■ Exercise prompt
Convert the listing from the line with "Given: Click the divider" to the line with "Action: point(177,298)", inclusive, into a JSON list of strings with one string per line and blank lines omitted.

■ The data
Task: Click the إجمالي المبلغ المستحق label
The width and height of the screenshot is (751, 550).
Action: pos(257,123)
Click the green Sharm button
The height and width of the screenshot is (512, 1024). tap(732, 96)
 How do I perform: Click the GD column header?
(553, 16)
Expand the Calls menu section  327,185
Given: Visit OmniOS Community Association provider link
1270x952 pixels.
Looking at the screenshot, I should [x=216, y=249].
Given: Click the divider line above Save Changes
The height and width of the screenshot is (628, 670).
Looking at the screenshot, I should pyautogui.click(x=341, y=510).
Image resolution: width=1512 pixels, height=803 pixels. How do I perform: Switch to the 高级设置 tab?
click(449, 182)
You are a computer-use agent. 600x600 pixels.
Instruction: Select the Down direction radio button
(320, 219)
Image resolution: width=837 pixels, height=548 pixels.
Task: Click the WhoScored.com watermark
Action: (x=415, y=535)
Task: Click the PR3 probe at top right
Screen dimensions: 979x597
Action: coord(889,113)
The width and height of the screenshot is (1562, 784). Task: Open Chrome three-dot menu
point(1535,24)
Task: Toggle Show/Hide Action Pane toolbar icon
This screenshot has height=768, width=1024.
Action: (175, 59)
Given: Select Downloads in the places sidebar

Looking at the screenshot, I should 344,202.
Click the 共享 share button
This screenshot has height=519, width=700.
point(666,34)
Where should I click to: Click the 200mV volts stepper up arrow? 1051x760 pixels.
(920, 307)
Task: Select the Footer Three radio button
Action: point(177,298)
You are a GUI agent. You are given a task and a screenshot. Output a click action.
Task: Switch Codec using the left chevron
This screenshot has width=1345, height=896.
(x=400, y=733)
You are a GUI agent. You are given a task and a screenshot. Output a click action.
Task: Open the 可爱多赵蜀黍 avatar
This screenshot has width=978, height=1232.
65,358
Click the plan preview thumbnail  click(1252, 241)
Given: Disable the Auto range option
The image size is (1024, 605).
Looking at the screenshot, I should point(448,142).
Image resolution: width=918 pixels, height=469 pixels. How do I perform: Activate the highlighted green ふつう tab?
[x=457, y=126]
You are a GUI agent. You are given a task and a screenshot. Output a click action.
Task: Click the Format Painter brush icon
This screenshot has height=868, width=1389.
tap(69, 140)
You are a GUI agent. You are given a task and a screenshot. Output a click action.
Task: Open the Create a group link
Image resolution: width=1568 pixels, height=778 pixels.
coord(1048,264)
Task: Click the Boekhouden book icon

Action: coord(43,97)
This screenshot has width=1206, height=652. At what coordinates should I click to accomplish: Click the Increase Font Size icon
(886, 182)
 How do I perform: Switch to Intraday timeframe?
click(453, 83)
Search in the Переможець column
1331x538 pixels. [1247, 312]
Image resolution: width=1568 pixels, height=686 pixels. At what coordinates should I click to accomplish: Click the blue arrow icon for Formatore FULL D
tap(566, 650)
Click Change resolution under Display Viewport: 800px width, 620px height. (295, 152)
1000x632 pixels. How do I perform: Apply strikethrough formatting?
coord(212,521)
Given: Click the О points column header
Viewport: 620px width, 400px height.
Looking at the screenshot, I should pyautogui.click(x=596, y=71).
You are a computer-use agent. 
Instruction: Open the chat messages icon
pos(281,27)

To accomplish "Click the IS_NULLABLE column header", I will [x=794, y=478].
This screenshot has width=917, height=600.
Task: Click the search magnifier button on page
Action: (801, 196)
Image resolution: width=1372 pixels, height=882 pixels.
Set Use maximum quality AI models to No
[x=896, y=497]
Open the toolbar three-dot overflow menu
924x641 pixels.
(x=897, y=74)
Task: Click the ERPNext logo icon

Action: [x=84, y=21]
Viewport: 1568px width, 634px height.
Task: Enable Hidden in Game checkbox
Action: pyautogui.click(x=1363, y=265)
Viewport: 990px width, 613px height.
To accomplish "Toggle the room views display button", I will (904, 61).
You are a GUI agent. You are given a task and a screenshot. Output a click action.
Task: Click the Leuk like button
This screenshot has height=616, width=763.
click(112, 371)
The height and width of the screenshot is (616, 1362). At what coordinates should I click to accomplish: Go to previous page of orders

■ Task output
[
  "Given: Click the divider line above Save Changes",
  "The height and width of the screenshot is (628, 670).",
  "Looking at the screenshot, I should pyautogui.click(x=341, y=510).",
  "Image resolution: width=1512 pixels, height=803 pixels. How do I perform: Switch to the 高级设置 tab?",
  "click(449, 182)",
  "You are a computer-use agent. 600x600 pixels.",
  "Instruction: Select the Down direction radio button",
  "(320, 219)",
  "Image resolution: width=837 pixels, height=548 pixels.",
  "Task: Click the WhoScored.com watermark",
  "Action: (x=415, y=535)",
  "Task: Click the PR3 probe at top right",
  "Screen dimensions: 979x597",
  "Action: coord(889,113)",
  "The width and height of the screenshot is (1562, 784). Task: Open Chrome three-dot menu",
  "point(1535,24)",
  "Task: Toggle Show/Hide Action Pane toolbar icon",
  "This screenshot has height=768, width=1024.",
  "Action: (175, 59)",
  "Given: Select Downloads in the places sidebar",
  "Looking at the screenshot, I should 344,202.",
  "Click the 共享 share button",
  "This screenshot has height=519, width=700.",
  "point(666,34)",
  "Where should I click to: Click the 200mV volts stepper up arrow? 1051x760 pixels.",
  "(920, 307)",
  "Task: Select the Footer Three radio button",
  "Action: point(177,298)"
]